## Stored entries
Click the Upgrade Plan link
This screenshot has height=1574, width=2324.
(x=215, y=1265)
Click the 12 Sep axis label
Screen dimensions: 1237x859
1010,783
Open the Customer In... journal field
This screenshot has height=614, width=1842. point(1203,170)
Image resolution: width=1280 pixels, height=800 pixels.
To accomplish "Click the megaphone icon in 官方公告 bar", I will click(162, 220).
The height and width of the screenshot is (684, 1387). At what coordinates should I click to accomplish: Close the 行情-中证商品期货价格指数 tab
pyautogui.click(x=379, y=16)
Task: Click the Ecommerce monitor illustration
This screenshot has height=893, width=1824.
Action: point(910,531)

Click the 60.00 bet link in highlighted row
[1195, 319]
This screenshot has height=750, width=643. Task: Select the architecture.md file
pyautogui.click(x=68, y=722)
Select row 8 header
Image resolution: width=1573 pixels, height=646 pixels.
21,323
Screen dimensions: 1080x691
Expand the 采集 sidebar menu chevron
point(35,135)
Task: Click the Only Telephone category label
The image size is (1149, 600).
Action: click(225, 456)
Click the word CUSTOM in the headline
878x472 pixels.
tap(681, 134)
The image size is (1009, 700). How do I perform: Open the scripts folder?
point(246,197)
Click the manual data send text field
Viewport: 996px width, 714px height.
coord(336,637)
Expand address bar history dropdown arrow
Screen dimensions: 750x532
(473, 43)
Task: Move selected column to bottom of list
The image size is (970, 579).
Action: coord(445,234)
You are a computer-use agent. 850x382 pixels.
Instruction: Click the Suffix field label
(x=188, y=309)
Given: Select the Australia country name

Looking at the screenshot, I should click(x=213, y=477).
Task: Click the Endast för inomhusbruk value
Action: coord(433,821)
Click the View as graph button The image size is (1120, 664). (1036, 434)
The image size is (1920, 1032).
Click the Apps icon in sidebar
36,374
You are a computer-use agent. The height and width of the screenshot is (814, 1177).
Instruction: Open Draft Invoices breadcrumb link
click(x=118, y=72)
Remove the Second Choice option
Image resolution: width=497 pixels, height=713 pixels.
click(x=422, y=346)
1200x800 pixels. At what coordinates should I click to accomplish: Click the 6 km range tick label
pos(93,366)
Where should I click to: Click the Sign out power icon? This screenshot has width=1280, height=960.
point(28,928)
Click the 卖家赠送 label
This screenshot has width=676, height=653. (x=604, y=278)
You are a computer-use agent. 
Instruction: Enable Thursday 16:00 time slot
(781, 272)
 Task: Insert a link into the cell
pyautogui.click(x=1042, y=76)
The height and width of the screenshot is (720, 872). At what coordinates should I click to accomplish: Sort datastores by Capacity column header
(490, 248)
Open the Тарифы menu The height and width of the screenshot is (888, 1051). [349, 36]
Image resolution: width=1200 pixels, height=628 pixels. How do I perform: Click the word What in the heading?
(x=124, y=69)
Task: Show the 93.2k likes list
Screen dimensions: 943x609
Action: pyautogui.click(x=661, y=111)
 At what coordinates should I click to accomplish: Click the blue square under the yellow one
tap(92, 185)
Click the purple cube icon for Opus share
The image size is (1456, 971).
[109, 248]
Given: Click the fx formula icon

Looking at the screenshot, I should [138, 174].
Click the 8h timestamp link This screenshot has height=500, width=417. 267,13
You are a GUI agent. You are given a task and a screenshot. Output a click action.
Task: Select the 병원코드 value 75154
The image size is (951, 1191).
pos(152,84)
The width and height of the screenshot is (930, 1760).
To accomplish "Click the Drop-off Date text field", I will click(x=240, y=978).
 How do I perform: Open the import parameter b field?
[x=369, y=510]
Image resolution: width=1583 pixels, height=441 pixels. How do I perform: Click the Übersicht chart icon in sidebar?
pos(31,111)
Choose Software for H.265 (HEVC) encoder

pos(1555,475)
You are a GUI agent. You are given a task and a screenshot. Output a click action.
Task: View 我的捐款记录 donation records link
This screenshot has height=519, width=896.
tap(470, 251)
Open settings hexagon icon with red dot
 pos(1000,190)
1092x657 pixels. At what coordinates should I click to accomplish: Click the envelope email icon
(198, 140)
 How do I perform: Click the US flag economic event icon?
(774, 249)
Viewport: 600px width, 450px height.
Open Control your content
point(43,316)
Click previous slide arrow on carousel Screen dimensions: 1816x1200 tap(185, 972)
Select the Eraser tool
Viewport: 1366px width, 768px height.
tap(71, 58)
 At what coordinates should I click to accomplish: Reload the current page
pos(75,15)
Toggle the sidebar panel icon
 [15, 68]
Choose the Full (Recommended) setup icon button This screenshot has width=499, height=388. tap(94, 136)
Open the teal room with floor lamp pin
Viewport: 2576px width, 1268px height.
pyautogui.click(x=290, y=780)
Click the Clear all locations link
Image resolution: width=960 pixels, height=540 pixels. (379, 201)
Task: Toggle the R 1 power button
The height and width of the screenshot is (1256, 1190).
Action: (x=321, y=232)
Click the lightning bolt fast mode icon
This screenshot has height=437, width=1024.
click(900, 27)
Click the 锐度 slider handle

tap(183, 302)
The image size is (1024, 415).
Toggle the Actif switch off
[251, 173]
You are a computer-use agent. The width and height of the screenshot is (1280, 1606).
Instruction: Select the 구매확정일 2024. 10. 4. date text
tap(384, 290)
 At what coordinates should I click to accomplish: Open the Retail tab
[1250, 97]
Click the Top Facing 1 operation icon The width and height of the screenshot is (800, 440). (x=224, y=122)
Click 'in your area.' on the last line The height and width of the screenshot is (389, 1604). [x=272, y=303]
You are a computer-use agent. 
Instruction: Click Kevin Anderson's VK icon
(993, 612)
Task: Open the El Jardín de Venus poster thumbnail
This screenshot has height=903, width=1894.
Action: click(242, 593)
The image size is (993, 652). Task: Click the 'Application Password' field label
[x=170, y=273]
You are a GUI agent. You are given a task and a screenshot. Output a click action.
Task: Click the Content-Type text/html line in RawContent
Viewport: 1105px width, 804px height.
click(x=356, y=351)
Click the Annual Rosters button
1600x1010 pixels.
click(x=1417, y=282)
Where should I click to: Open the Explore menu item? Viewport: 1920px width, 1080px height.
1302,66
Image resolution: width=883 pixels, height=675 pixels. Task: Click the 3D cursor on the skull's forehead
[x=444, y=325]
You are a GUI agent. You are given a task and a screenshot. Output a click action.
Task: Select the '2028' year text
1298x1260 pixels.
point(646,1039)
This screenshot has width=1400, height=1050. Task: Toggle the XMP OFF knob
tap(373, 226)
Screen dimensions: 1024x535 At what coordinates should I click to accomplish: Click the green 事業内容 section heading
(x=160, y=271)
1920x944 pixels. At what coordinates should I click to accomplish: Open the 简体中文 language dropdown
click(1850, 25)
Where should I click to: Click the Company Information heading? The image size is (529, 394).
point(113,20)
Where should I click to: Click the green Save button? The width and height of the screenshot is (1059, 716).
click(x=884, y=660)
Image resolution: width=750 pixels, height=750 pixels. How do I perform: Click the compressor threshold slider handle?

## What the task requires
Nothing may be dropped or altered. Copy every line above.

## Solution to the problem
Click the Upgrade Plan link
This screenshot has height=1574, width=2324.
(x=215, y=1265)
Click the 12 Sep axis label
Screen dimensions: 1237x859
1010,783
Open the Customer In... journal field
This screenshot has height=614, width=1842. point(1203,170)
Image resolution: width=1280 pixels, height=800 pixels.
To accomplish "Click the megaphone icon in 官方公告 bar", I will click(162, 220).
The height and width of the screenshot is (684, 1387). At what coordinates should I click to accomplish: Close the 行情-中证商品期货价格指数 tab
pyautogui.click(x=379, y=16)
Task: Click the Ecommerce monitor illustration
This screenshot has height=893, width=1824.
Action: point(910,531)

Click the 60.00 bet link in highlighted row
[1195, 319]
This screenshot has height=750, width=643. Task: Select the architecture.md file
pyautogui.click(x=68, y=722)
Select row 8 header
Image resolution: width=1573 pixels, height=646 pixels.
21,323
Screen dimensions: 1080x691
Expand the 采集 sidebar menu chevron
point(35,135)
Task: Click the Only Telephone category label
The image size is (1149, 600).
Action: click(225, 456)
Click the word CUSTOM in the headline
878x472 pixels.
tap(681, 134)
The image size is (1009, 700). How do I perform: Open the scripts folder?
point(246,197)
Click the manual data send text field
Viewport: 996px width, 714px height.
coord(336,637)
Expand address bar history dropdown arrow
Screen dimensions: 750x532
(473, 43)
Task: Move selected column to bottom of list
The image size is (970, 579).
Action: coord(445,234)
You are a computer-use agent. 850x382 pixels.
Instruction: Click the Suffix field label
(x=188, y=309)
Given: Select the Australia country name

Looking at the screenshot, I should click(x=213, y=477).
Task: Click the Endast för inomhusbruk value
Action: coord(433,821)
Click the View as graph button The image size is (1120, 664). (1036, 434)
The image size is (1920, 1032).
Click the Apps icon in sidebar
36,374
You are a computer-use agent. The height and width of the screenshot is (814, 1177).
Instruction: Open Draft Invoices breadcrumb link
click(x=118, y=72)
Remove the Second Choice option
Image resolution: width=497 pixels, height=713 pixels.
click(x=422, y=346)
1200x800 pixels. At what coordinates should I click to accomplish: Click the 6 km range tick label
pos(93,366)
Where should I click to: Click the Sign out power icon? This screenshot has width=1280, height=960.
point(28,928)
Click the 卖家赠送 label
This screenshot has width=676, height=653. (x=604, y=278)
You are a computer-use agent. 
Instruction: Enable Thursday 16:00 time slot
(781, 272)
 Task: Insert a link into the cell
pyautogui.click(x=1042, y=76)
The height and width of the screenshot is (720, 872). At what coordinates should I click to accomplish: Sort datastores by Capacity column header
(490, 248)
Open the Тарифы menu The height and width of the screenshot is (888, 1051). [349, 36]
Image resolution: width=1200 pixels, height=628 pixels. How do I perform: Click the word What in the heading?
(x=124, y=69)
Task: Show the 93.2k likes list
Screen dimensions: 943x609
Action: pyautogui.click(x=661, y=111)
 At what coordinates should I click to accomplish: Click the blue square under the yellow one
tap(92, 185)
Click the purple cube icon for Opus share
The image size is (1456, 971).
[109, 248]
Given: Click the fx formula icon

Looking at the screenshot, I should [138, 174].
Click the 8h timestamp link This screenshot has height=500, width=417. 267,13
You are a GUI agent. You are given a task and a screenshot. Output a click action.
Task: Select the 병원코드 value 75154
The image size is (951, 1191).
pos(152,84)
The width and height of the screenshot is (930, 1760).
To accomplish "Click the Drop-off Date text field", I will click(x=240, y=978).
 How do I perform: Open the import parameter b field?
[x=369, y=510]
Image resolution: width=1583 pixels, height=441 pixels. How do I perform: Click the Übersicht chart icon in sidebar?
pos(31,111)
Choose Software for H.265 (HEVC) encoder

pos(1555,475)
You are a GUI agent. You are given a task and a screenshot. Output a click action.
Task: View 我的捐款记录 donation records link
This screenshot has height=519, width=896.
tap(470, 251)
Open settings hexagon icon with red dot
 pos(1000,190)
1092x657 pixels. At what coordinates should I click to accomplish: Click the envelope email icon
(198, 140)
 How do I perform: Click the US flag economic event icon?
(774, 249)
Viewport: 600px width, 450px height.
Open Control your content
point(43,316)
Click previous slide arrow on carousel Screen dimensions: 1816x1200 tap(185, 972)
Select the Eraser tool
Viewport: 1366px width, 768px height.
tap(71, 58)
 At what coordinates should I click to accomplish: Reload the current page
pos(75,15)
Toggle the sidebar panel icon
 [15, 68]
Choose the Full (Recommended) setup icon button This screenshot has width=499, height=388. tap(94, 136)
Open the teal room with floor lamp pin
Viewport: 2576px width, 1268px height.
pyautogui.click(x=290, y=780)
Click the Clear all locations link
Image resolution: width=960 pixels, height=540 pixels. (379, 201)
Task: Toggle the R 1 power button
The height and width of the screenshot is (1256, 1190).
Action: (x=321, y=232)
Click the lightning bolt fast mode icon
This screenshot has height=437, width=1024.
click(900, 27)
Click the 锐度 slider handle

tap(183, 302)
The image size is (1024, 415).
Toggle the Actif switch off
[251, 173]
You are a computer-use agent. The width and height of the screenshot is (1280, 1606).
Instruction: Select the 구매확정일 2024. 10. 4. date text
tap(384, 290)
 At what coordinates should I click to accomplish: Open the Retail tab
[1250, 97]
Click the Top Facing 1 operation icon The width and height of the screenshot is (800, 440). (x=224, y=122)
Click 'in your area.' on the last line The height and width of the screenshot is (389, 1604). [x=272, y=303]
You are a computer-use agent. 
Instruction: Click Kevin Anderson's VK icon
(993, 612)
Task: Open the El Jardín de Venus poster thumbnail
This screenshot has height=903, width=1894.
Action: click(242, 593)
The image size is (993, 652). Task: Click the 'Application Password' field label
[x=170, y=273]
You are a GUI agent. You are given a task and a screenshot. Output a click action.
Task: Click the Content-Type text/html line in RawContent
Viewport: 1105px width, 804px height.
click(x=356, y=351)
Click the Annual Rosters button
1600x1010 pixels.
click(x=1417, y=282)
Where should I click to: Open the Explore menu item? Viewport: 1920px width, 1080px height.
1302,66
Image resolution: width=883 pixels, height=675 pixels. Task: Click the 3D cursor on the skull's forehead
[x=444, y=325]
You are a GUI agent. You are given a task and a screenshot. Output a click action.
Task: Select the '2028' year text
1298x1260 pixels.
point(646,1039)
This screenshot has width=1400, height=1050. Task: Toggle the XMP OFF knob
tap(373, 226)
Screen dimensions: 1024x535 At what coordinates should I click to accomplish: Click the green 事業内容 section heading
(x=160, y=271)
1920x944 pixels. At what coordinates should I click to accomplish: Open the 简体中文 language dropdown
click(1850, 25)
Where should I click to: Click the Company Information heading? The image size is (529, 394).
point(113,20)
Where should I click to: Click the green Save button? The width and height of the screenshot is (1059, 716).
click(x=884, y=660)
Image resolution: width=750 pixels, height=750 pixels. How do I perform: Click the compressor threshold slider handle?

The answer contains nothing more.